Bill lifted his wine glass in a mock toast and said, “I enjoyed great social mobility.” He then added, “Shortly after I arrived in prison, an interviewer who was responsible for assigning us jobs asked me what I did on the outside, and I said, ‘Nothing that would be of any use in here.’ But I did tell him I could type, thinking he might put me in the records room, but that didn’t work. Later on, after I’d worked as a painter, I got to work in the library, which I enjoyed, although there was not much to read in there. They had books by Mark Twain and Thomas Hardy that I’d read in school, but the reading level was very low. I did reread Barry Goldwater’s
Conscience of a Conservative
, and I agree with a lot of points he makes—especially his point that the federal government today has entirely too much power, and the individual citizen’s rights are being ignored…” There were nods of agreement from around the table, although none from Josephine who had listened quietly throughout dinner but had not offered a comment or revealed in any way what she was thinking. Mrs. Profaci smiled often at Bill during the evening, and no one would have guessed that their relationship had been strained in the recent past. Rosalie also continued to be in good spirits, listening attentatively and keeping her husband’s water glass filled and the food within his reach.

Although they sat for nearly two hours and discussed many subjects, there was never a mention of Bill’s father during the entire evening. It was as if the subject was too delicate, too private to be raised in front of so many people, too awkward or implicating. Perhaps they were also aware that the house might be bugged. Bill’s mother, who had been reported missing immediately after the incident and was later speculated to be living with friends or relatives in Arizona or California, was now at her home in Tucson with her son Joseph. Bill said that his mother was ill and rarely left the house. He had no idea what his brother was doing these days; he had not received a letter from him in jail, and although Bill had written Catherine inquiring about Joseph he had received no word of him in her reply, and he was worried.
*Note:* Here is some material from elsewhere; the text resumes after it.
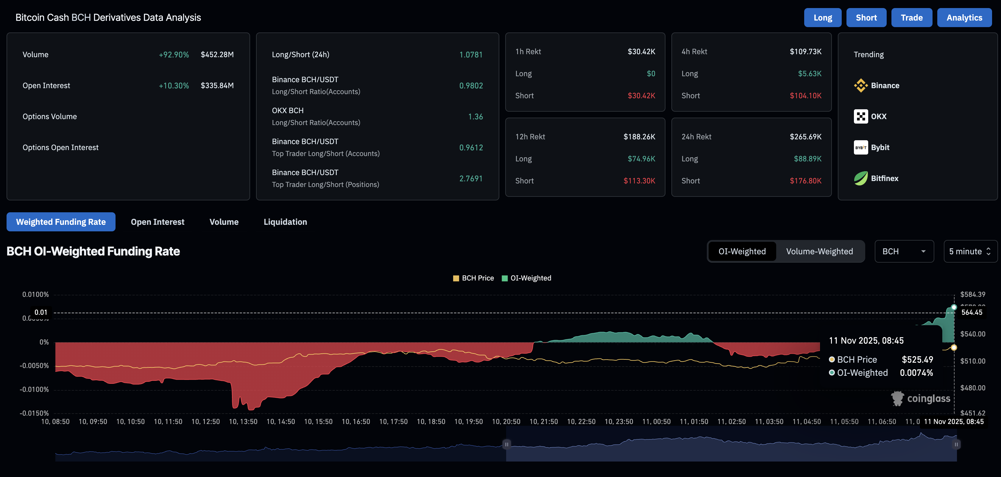Select the Volume tab
The image size is (1001, 477).
[224, 222]
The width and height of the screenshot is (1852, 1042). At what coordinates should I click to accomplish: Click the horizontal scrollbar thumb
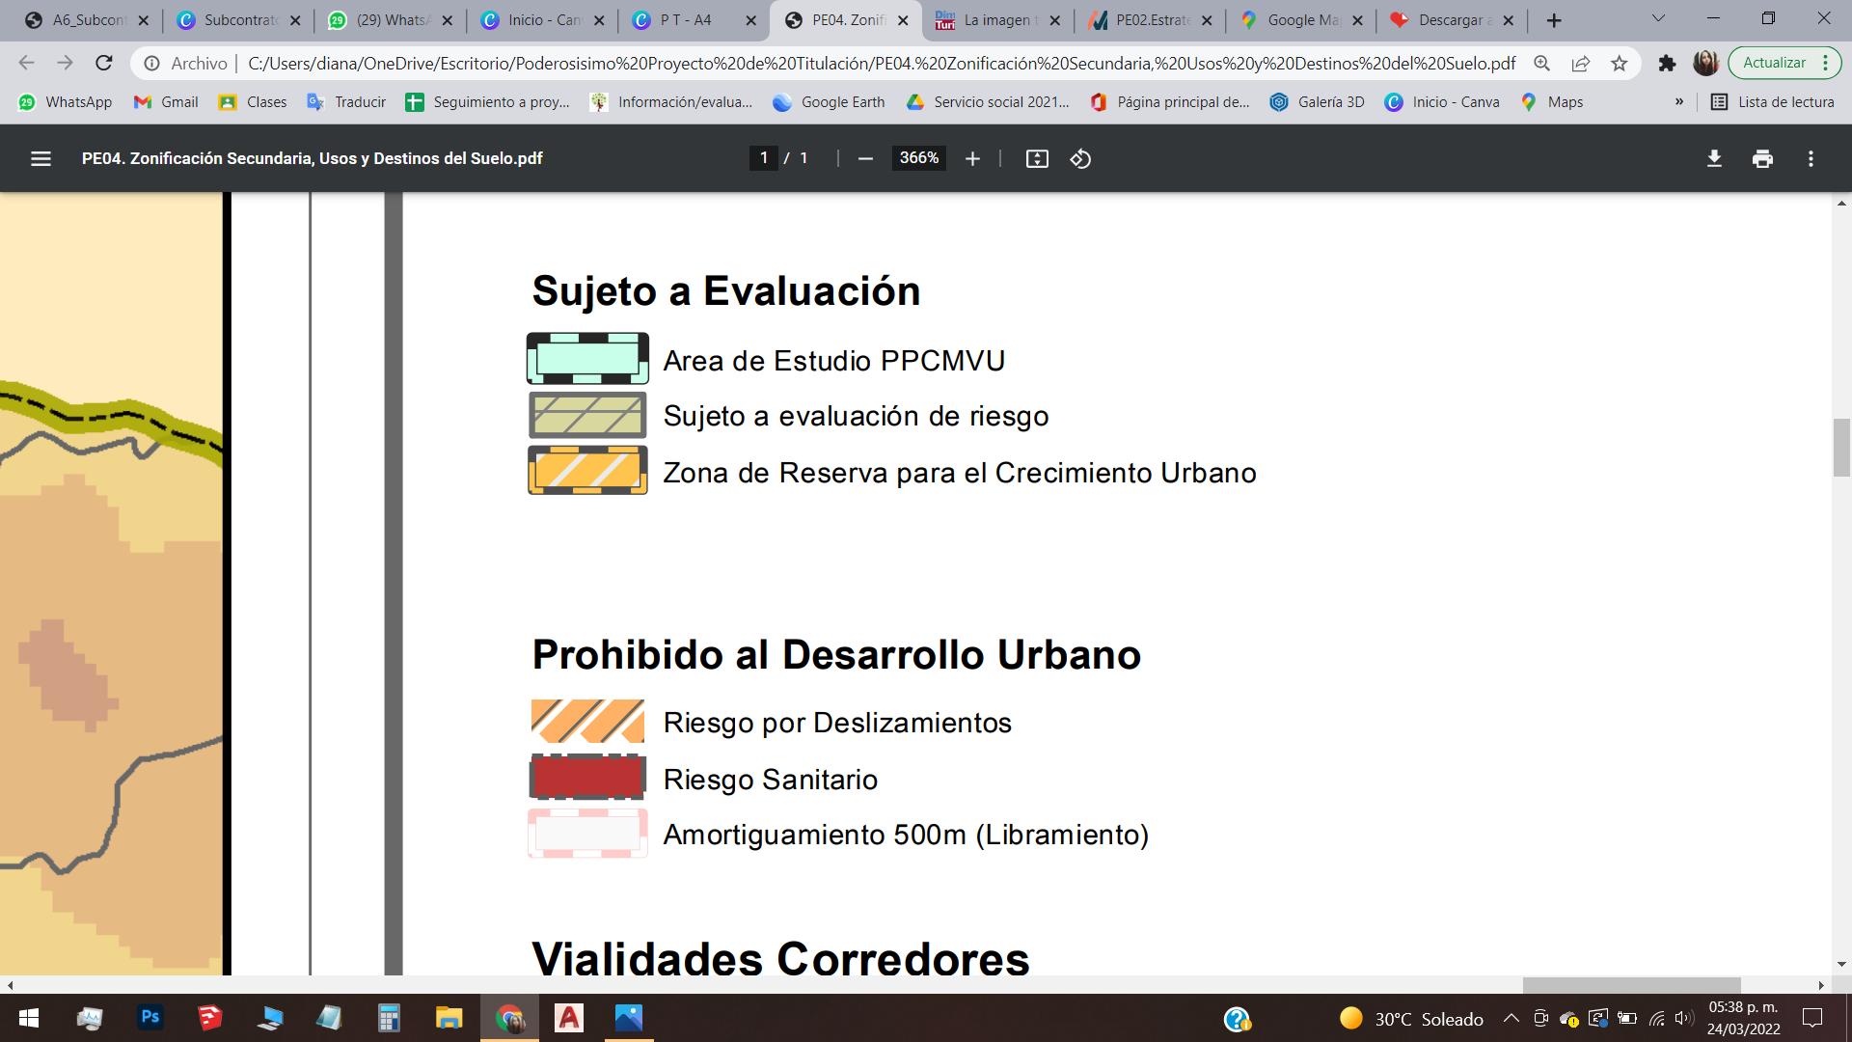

Bill also felt a certain guilt with regard to his younger brother. Shortly before his father had disappeared, the subject of Joseph came up and Bill sensed that his father held him partially responsible for Joseph’s drifting existence and the long-haired youths Joseph often associated with in Arizona, an element that neither the elder Bonanno nor Bill could relate to. Bill had been too busy with his own problems in the last few years to worry about Joseph, and still he did worry about him and wonder about him; but on this evening Bill did not seek information from his aunts about his brother—he was in a festive mood and wanted to remain so, and he preferred to divert his guests and himself with general conversation related to his experiences in prison. He described for them his caution after receiving the gift candy bar from Kayo Konigsberg, he repeated words that were part of prison parlance, and he told of his acquaintanceships with such varied prisoners as Lowell M. Birrell, the stock swindler; with an oil executive from Long Island accused of selling secrets to the Russians; with three black militants suspected of plotting to blow up the Statue of Liberty; and with a movie producer who had recently fled Mexico, where he was sought for questioning in the murder of a cast member with an underwater fishing spear. It was this producer, Bill said, who had taught him how to play chess.

Bill also told how the inmates made coffee and whiskey in jail and described the night when an explosion was caused because the whiskey makers neglected to let sufficent air into the jar during fermentation.

“It sounded like muffled gun shots,” Bill recalled, “and suddenly the red telephones lit up, the guards started yelling through the intercom, and all the steel doors slammed shut. The prison-break warning was sounded and any prisoner caught outside his cell was in real trouble. We all waited to see what would happen. Soon we saw about nine guards with billy clubs dragging some Negroes away with their buckets and broken jars.”